* Short task A
Answer these questions from the July Fourth essay:
(i) On what day of the week does the essay say the holiday falls this year?
(ii) In what year was the American Constitution enacted?
(iii) What are the first three words of the American Constitution?
* Short task B
Carry on the July Fourth essay from the point at which it stops.

* Source text
==========

The July Fourth holiday greets us on the calendar this coming Monday. For many it is merely an extended summer weekend with fireworks, cook-outs and time at the beach. But it stands on the calendar of real human progress as a red letter day for the entire family of mankind.
Not only did July 4, 1776 mark American independence from Great Britain, it launched a radically different form of government from what prevailed around the globe at the time and from what had marked human history in the centuries prior.
The American revolution was not simply a Declaration of Independence from George III of England, but it was a Declaration of Independence from the autocratic rule of kings, emperors, potentates and every other form of elitist, autocratic rule over and against the rights of "the people." This revolutionary step forward, won through a hard-fought and heroically contested war with the world's greatest superpower of the day, was codified in the first three words of the American Constitution that was later enacted in 1789 by the independent and newly united former thirteen colonies: "We the people . . ."
These three words and the philosophy behind them clearly mark this nation and its experiment in self-government as exceptional in the history of this troubled planet. It is fashionable today in some circles of political statists, academia and other cultural elitists to pooh-pooh the notion of American exceptionalism. Indeed, even our current president has questioned the very concept as a mere expression of nationalistic pride, stating that Americans believe in American exceptionalism in the same way that Greeks or Brits believe in the exceptionalism of their respective countries.

==========

Word and element locating data
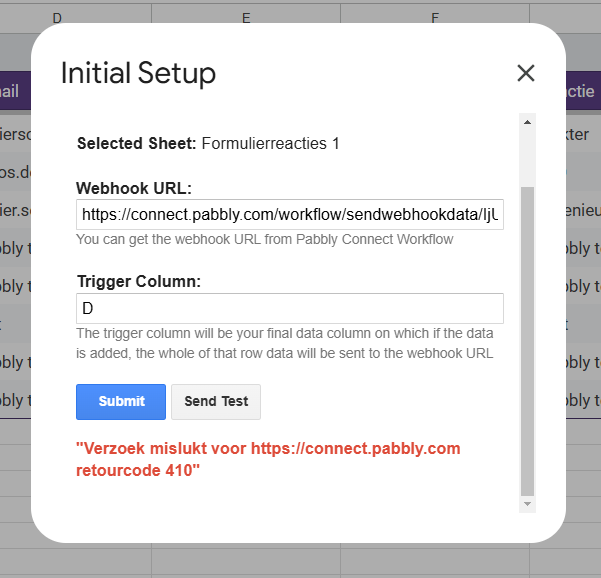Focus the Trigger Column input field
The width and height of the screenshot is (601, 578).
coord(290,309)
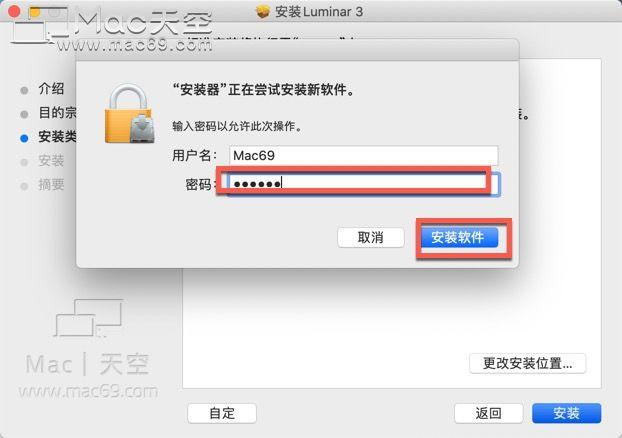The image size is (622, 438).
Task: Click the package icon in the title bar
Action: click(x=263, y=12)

==========

* Written reply A
(i) Monday
(ii) 1789
(iii) "We the people"

* Written reply B
This does a disservice to the radical ideas that launched this nation, to the courage and vision of those who signed the Declaration over two hundred years ago, and to all who have served this nation in pursuit of this exceptional expression of human liberty and limited government. See, at the heart of American exceptionalism are two corollary concepts. The first is that both the state and the people of that given state are subject to God ("having been endowed by their Creator with certain unalienable rights . . .") Second, is the still-radical notion that the state is subject to the people ("We the people . . .")
Some so-called "progressives" today challenge the notion of constitutionally limited government as being out of step with the advances, demands and threats of the 21st century. In its current cover story, Time magazine asks of the Constitution: "Does it still matter?" Such a question, raised over the Fourth of July in one of the premier mastheads of American news and opinion ought to send chills down the spine of every liberty-loving American.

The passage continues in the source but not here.